Laser de guerre
Derrière une colline qui se dresse en plein désert, une nuée de drones bourdonne à l’approche d’une base américaine. En descendant du ciel laiteux, les appareils se retrouvent dans le viseur d’un radar juché au-dessus d’une Jeep. Sans un bruit, le véhicule émet un long faisceau rouge qui les pulvérise un par un. Dans cette vidéo en images de synthèse d’octobre 2018, Raytheon Technologies présente ses lasers à haute-énergie. Elles ont été vendues à l’US Air Force en octobre 2019 et la technologie a été testée avec succès par la marine américaine le 22 mai 2020. En plus d’être précise, elle respecte la planète en n’utilisant que des photons.
Alors que les ventes d’armes se poursuivent pendant la pandémie de Covid-19 – la Maison-Blanche prévoit de livrer « des milliers de bombes » à l’Arabie saoudite selon l’élu du New Jersey Bob Menendez –, l’industrie ne se contente plus de fabriquer et de perfectionner ses engins et ses munitions. Au-delà du laser, le projet de Raytheon prévoit de développer de nombreuses technologies « à faible empreinte carbone ou qui utilisent moins d’énergie fossile », précise la société. Une étude publiée par l’université Brown en novembre 2019 démontre que l’armée des États-Unis émet, à elle seule, plus de CO2 par an que certains pays comme le Portugal ou la Suède.
Pour s’adapter au dérèglement climatique, l’armurier britannique BAE Systems a créé de nouveaux équipements qui résistent à des températures plus élevées. Il pourra ainsi continuer d’expédier ses équipements au Moyen-Orient et, là encore, en Arabie saoudite.

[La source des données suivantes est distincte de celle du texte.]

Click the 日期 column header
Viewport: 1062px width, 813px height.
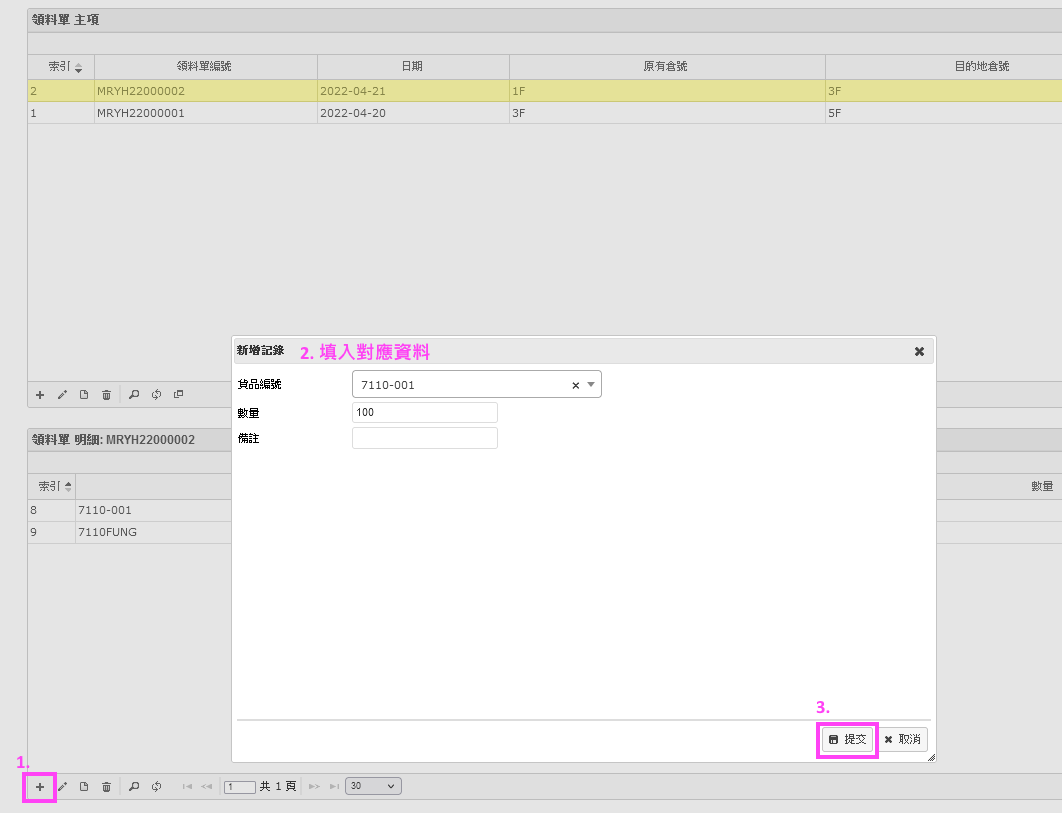[412, 66]
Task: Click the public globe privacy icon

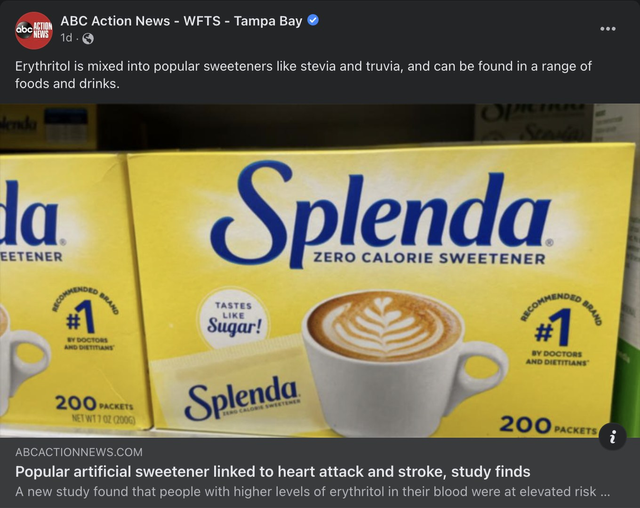Action: point(88,39)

En parallèle, le ministère de la Défense britannique prévoit de réduire les déchets plastiques (ou autres) en recyclant les colis de munitions qui contiennent des équipements allant des simples balles aux composants de missiles.
Et les groupes français suivent aussi le mouvement. Thales a annoncé au Carbon Disclosure Project (CDP) – un organisme qui publie l’impact environnemental des plus grandes entreprises – que la demande pour ses appareils de météorologie avait augmenté. La société hexagonale entend aussi développer des équipements à même de participer aux opérations humanitaires, par exemple en cas de catastrophes climatiques. Elle cherche enfin à réduire ses propres émissions. Il était temps. En France, troisième exportateur d’armes au monde et cinquième plus grand producteur d’armes au monde, le ministère de la Défense a attendu 2012 pour publier son premier bilan carbone.
Greenwashing
En 2007, alors que Thales dégageait un bénéfice net d’1,009 milliard d’euros, le groupe spécialisé dans la défense ambitionnait de réduire son empreinte climatique. Tous les trois ans, il revoit ses objectifs de baisse de consommation d’énergie, d’eau, de déchets et de CO2. Entre 2008 et 2015, il a ainsi fait chuter de 40 % son recours aux énergies fossiles, de 30 % sa consommation d’eau et de 17 % sa production de CO2. Il a aussi participé à la création du programme européen Clean Sky, une initiative visant à diminuer l’impact de l’activité aérienne sur l’environnement.
En termes d’armement militaire, Thales a équipé ses radars de nitrure de gallium et de processeurs multicouches « faiblement consommateurs » afin de faire fi des pièces rotatives et réduire la consommation d’énergie. La société a aussi mis au point une technologie permettant aux systèmes embarqués des véhicules militaires de tirer leur énergie en alternant entre les batteries au lithium et l’alternateur.
De son côté, l’Américain Lockheed Martin a investi dans des entreprises spécialisées dans la robotique ainsi que la société californienne Ocean Aero, qui produit des sous-marins fonctionnant à l’énergie solaire. Ces derniers participent à la surveillance de l’environnement marin et le protègent de la pêche illégale. Mais ils peuvent aussi être utilisés comme de véritables armes de guerre. Cet exemple montre combien les efforts des armuriers du monde sont intéressés. Dans son rapport rendu au Carbon Disclosure Project, Thales n’oublie pas de rappeler les « opportunités économiques » que représentent la sécurité en temps de dérèglement climatique.
« Ils continueront de vendre de gros systèmes d’armes car c’est là où il y a de l’argent », souligne Steve Chisnall, chercheur en sécurité et en stratégie à l’université de Southampton, au Royaume-Uni. Cela dit, il n’est pas rares que le complexe militaro-industriel accouche de nombreuses innovations, utilisées par la société civile, comme le radar ou le GPS. « Ces entreprises en savent beaucoup sur le changement climatique », observe Steve Chisnall. « Elles ont beaucoup d’équipes de chercheurs et des ressources énormes. » Mais leurs actions en la matière ne semblent pas à la hauteur de ces connaissances.